The Thoroughbred however rushed on past the curve and whirled and rushed back, the blanket twisted under its belly and its eyes rolling, springing over the boy’s body where it lay in the path, the face wrenched sideways against a stone, the arms back-sprawled, openpalmed, like a woman with lifted skirts springing across a puddle.
Then it whirled and stood above Weddel’s body, whinnying, with tossing head, watching the laurel copse and the fading gout of black powder smoke as it faded away.
The Negro was on his hands and knees when the two men emerged from the copse. One of them was running. The Negro watched him run forward, crying monotonously. “The durned fool! The durned fool!
The durned fool!” and then stop suddenly and drop the gun; squatting, the Negro saw him become stone still above the fallen gun, looking dawn at the boy’s body with an expression of shock and amazement like he was waking from a dream.
Then the Negro saw the other man. In the act of stopping, the second man swung the rifle up and began to reload it. The Negro did not move. On his hands and knees he watched the two white men, his irises rushing and wild in the bloodshot whites.
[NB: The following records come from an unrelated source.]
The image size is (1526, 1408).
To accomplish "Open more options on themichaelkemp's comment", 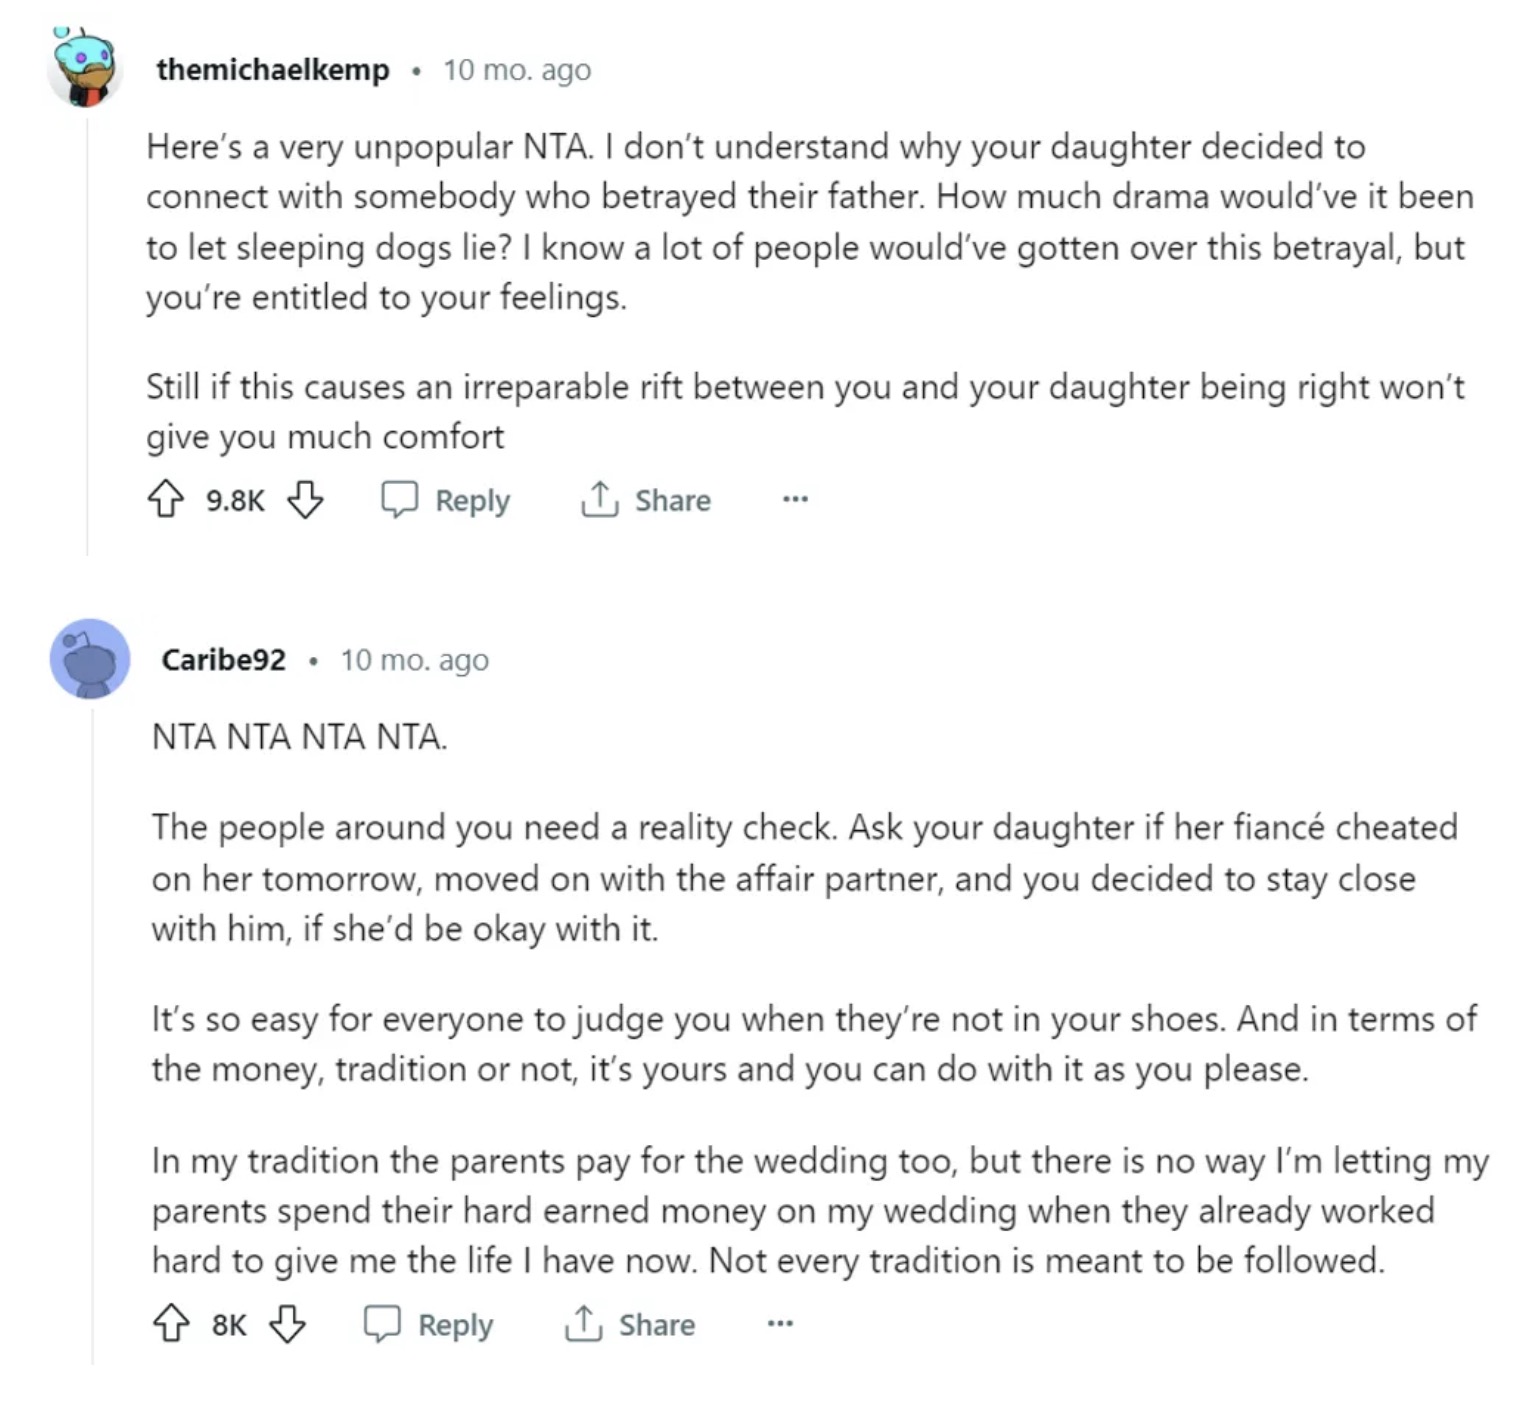I will pos(795,499).
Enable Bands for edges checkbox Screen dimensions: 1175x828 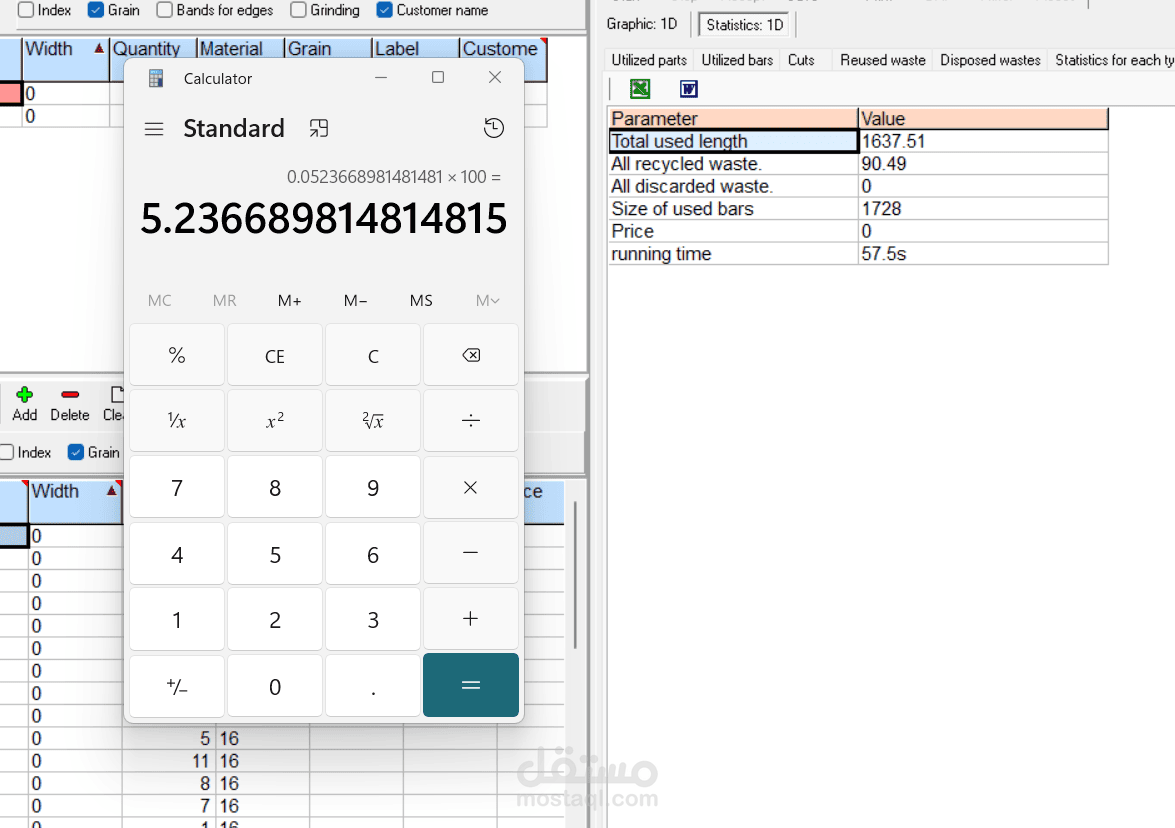click(164, 10)
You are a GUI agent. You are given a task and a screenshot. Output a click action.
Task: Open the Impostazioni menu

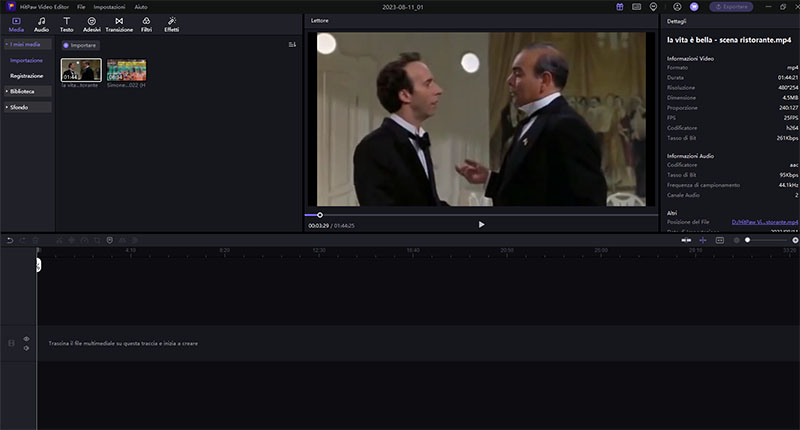109,7
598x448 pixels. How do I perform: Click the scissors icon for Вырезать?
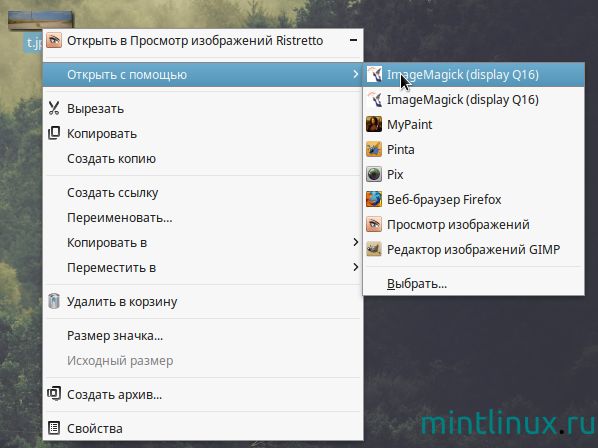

Then he too moved and, still on hands and knees, he turned and scuttled to where Weddel lay beneath the sorrel and crouched over Weddel and looked again and watched the second man backing slowly away up the path, loading the rifle.
He watched the man stop; he did not close his eyes nor look away. He watched the rifle elongate and then rise and diminish slowly and become a round spot against the white shape of Vatch’s face like a period on a page. Crouching, the Negro’s eyes rushed wild and steady and red, like those of a cornered animal.